I’ve never had fresh porcini mushrooms. I get them dried, and they have to be reconstituted. I soak them in water for 30 minutes to an hour.

Porcini mushrooms are sometimes gritty. When you drain the water, pour it through a paper towel to get rid of the grit. Adding the porcini water to the chicken broth is so delizioso, so make sure it ain’t gritty. Also, make sure you rinse the mushrooms.

Chicken thighs…I’m a big fan. They’re mo’ tasty, mo’ moist, and mo’ cheaper than breasts. Thighs hold up well in a dish like this. Breasts get a lot of attention and love. Some people say a thigh is just a thigh. I say it’s time to show some love for the thigh. Thighs matter!


1 cup dried porcini mushrooms

1 cup water

1 cup cremini mushrooms, stems removed, sliced thin,

3 tablespoons butter

3 tablespoons olive oil

3 boneless, skinless chicken thighs, cut into bite-size pieces (2 cups)

4 cups chicken stock

1 cup minced sweet onion

1 ½ cups Arborio rice

½ cup dry white wine

¾ cup fresh grated Parmigiano-Reggiano cheese (½ cup for the rice, ¼ for sprinkling)

1 generous tablespoon chopped fresh rosemary

1 teaspoon of salt


Put the porcini mushrooms in a generous cup of water for 30 minutes to an hour. Line a colander with a paper towel, and drain the water into a bowl and save. This be our porcini water. Rinse the mushrooms, pat dry with paper towels, and chop into smaller pieces. Not too small!

Put a large sauté pan over medium heat. Add 1 tablespoon of butter and 1 tablespoon of olive oil.

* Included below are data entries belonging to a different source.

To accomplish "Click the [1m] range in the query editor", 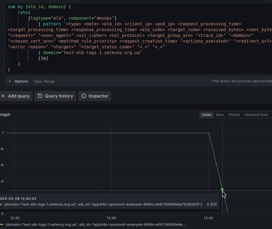I will tap(43, 58).
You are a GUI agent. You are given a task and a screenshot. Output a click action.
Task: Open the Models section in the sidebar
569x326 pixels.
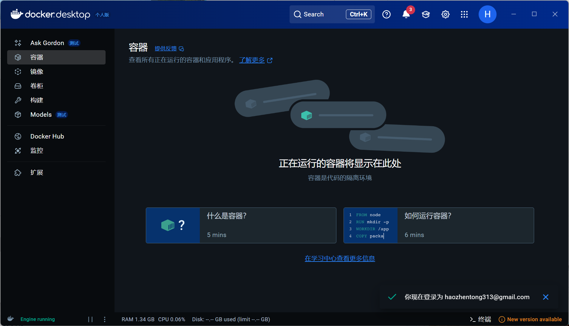point(41,114)
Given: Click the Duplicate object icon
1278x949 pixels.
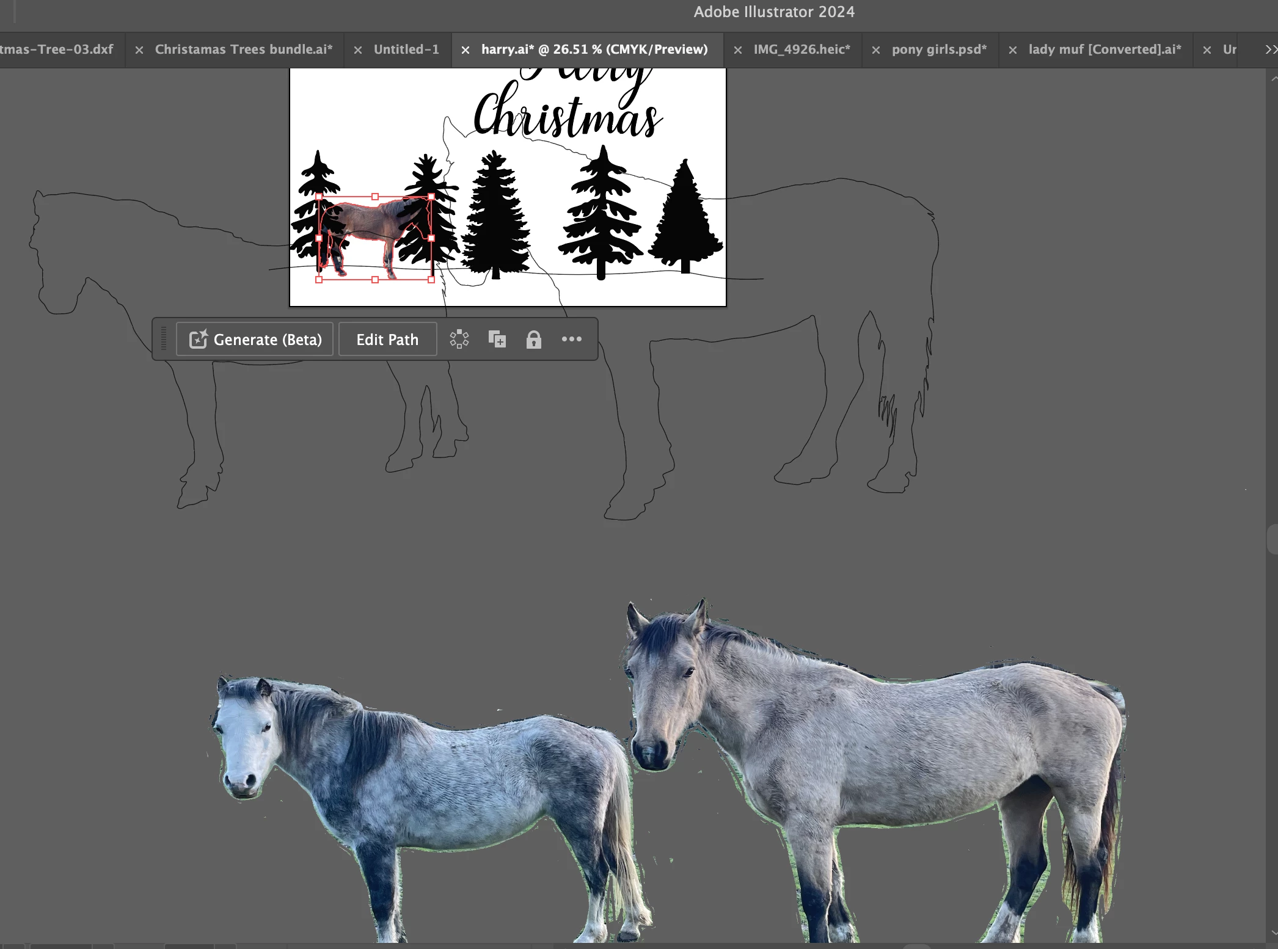Looking at the screenshot, I should coord(497,339).
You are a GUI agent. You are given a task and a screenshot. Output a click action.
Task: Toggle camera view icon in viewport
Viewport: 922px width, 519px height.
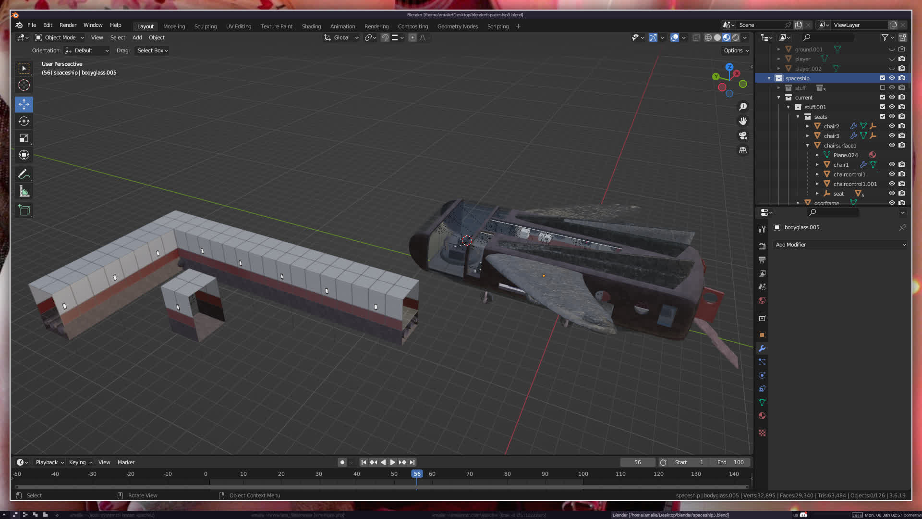(x=743, y=136)
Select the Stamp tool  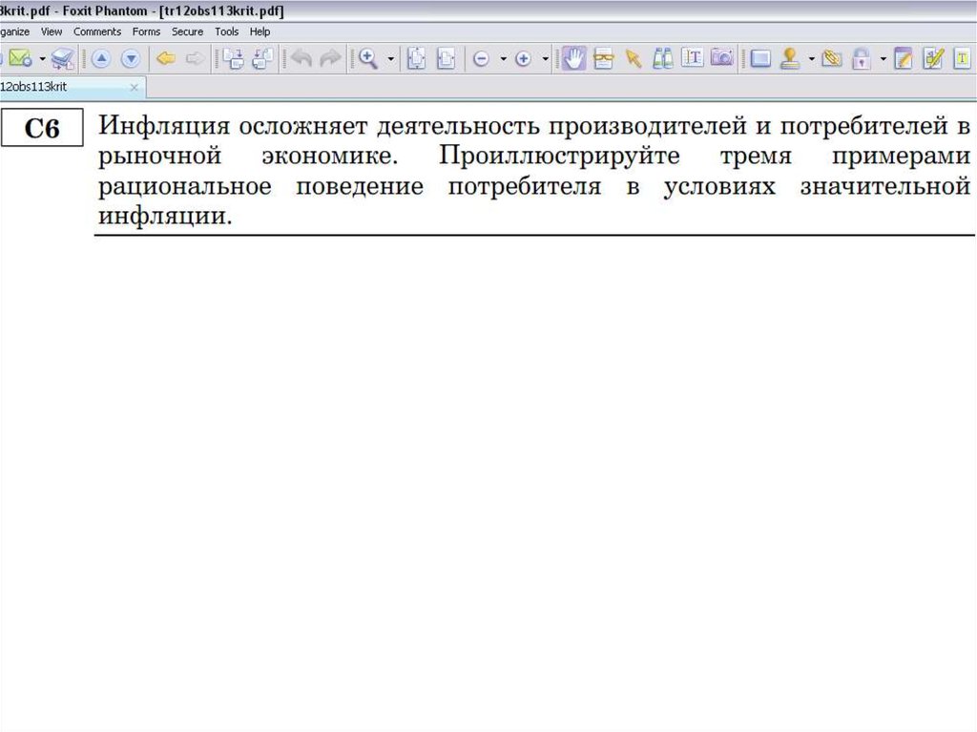[x=789, y=59]
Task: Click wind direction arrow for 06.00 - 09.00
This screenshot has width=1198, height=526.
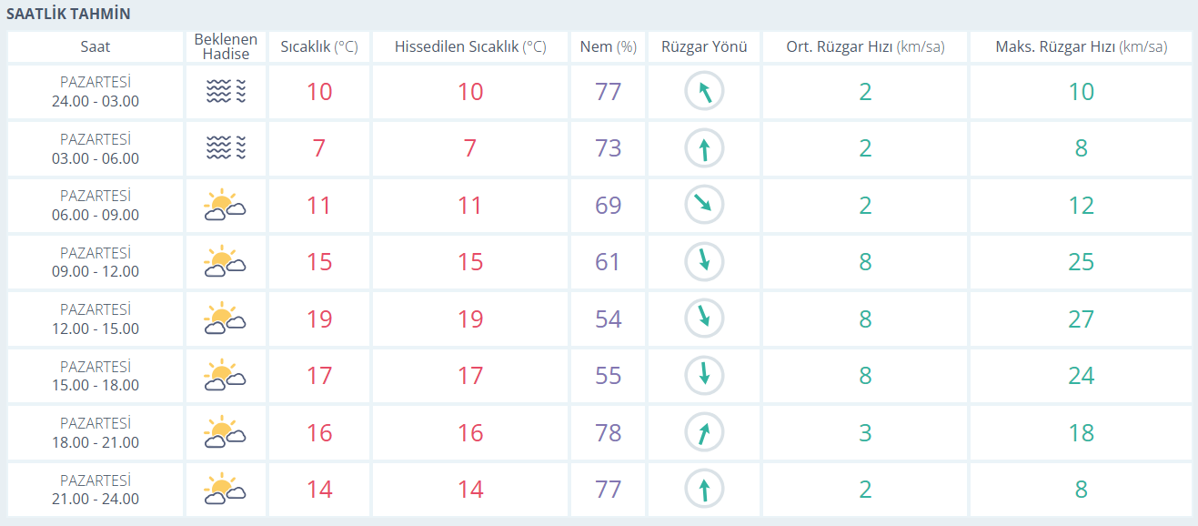Action: [704, 205]
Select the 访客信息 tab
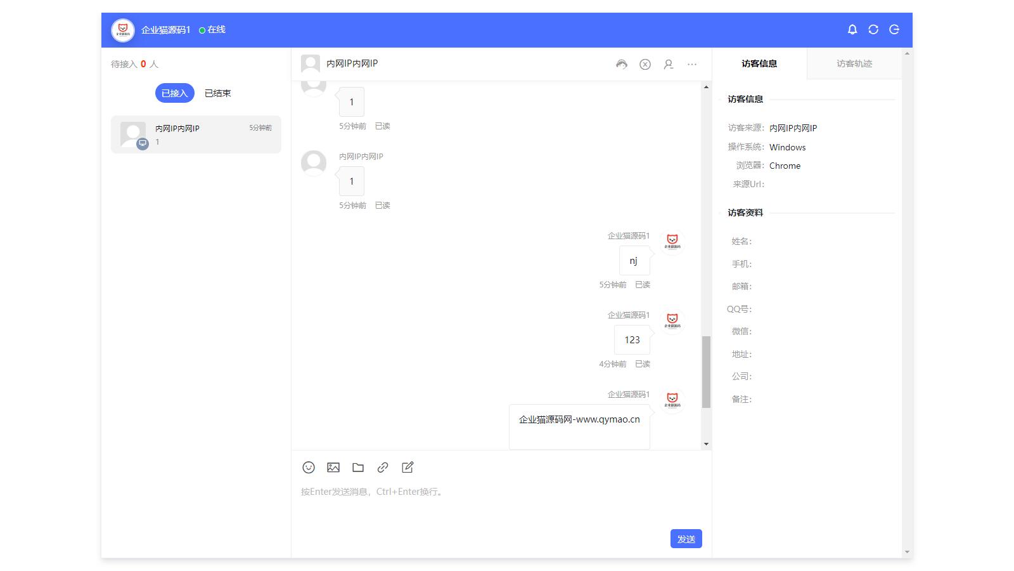The width and height of the screenshot is (1014, 571). [760, 63]
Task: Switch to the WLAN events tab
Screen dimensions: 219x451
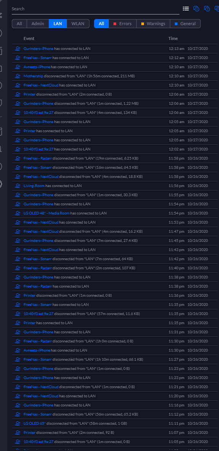Action: (78, 24)
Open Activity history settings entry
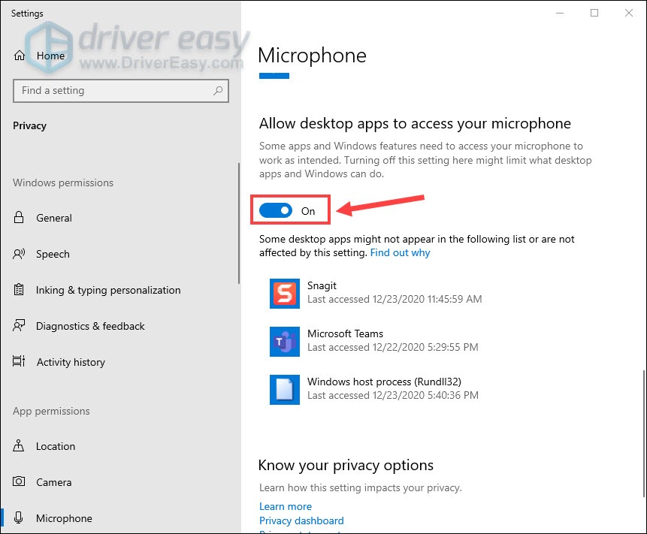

When the butter melts, add the cremini mushrooms, cook for 5 minutes, stir often.

Add the chicken, sprinkle with ½ teaspoon of salt and some fresh cracked black pepper

Cook for 4 minutes, then cook on the other side for 4 minutes.

Add the porcini mushrooms and stir for a minute or so.

Put the chicken and mushrooms on a plate.

Take the chicken stock and the cup of porcini water, put them in a medium saucepan over low heat.

Put a heavy-bottomed pot (like a Dutch oven) over medium heat and add 2 tablespoons of butter and 2 tablespoons of olive oil.

After the butter melts, add the onion, stir and cook for 5 minutes.

Add the rice and cook and stir for 3 minutes.

Add the wine and ½ teaspoon of salt, stir until wine is absorbed, 2 minutes.

Adjust the heat to medium-low, and add a ladle of the broth/porcini water (about ¾ cup) to the rice and stir slowly until the broth has absorbed.

Add another ladle and stir gently until the broth/porcini water is absorbed.

Keep adding broth, ladle by ladle, constantly stirring until the rice is al dente, firm to the bite. It should take about 20 minutes. Sometimes it takes a little longer….

Add the chicken and mushrooms and stir gently for a minute or so.

Add the rosemary and stir gently for a minute or so.

Add the Parmigiano cheese, and stir.

Dish it up!

Top with a little freshly grated Parmigiano cheese.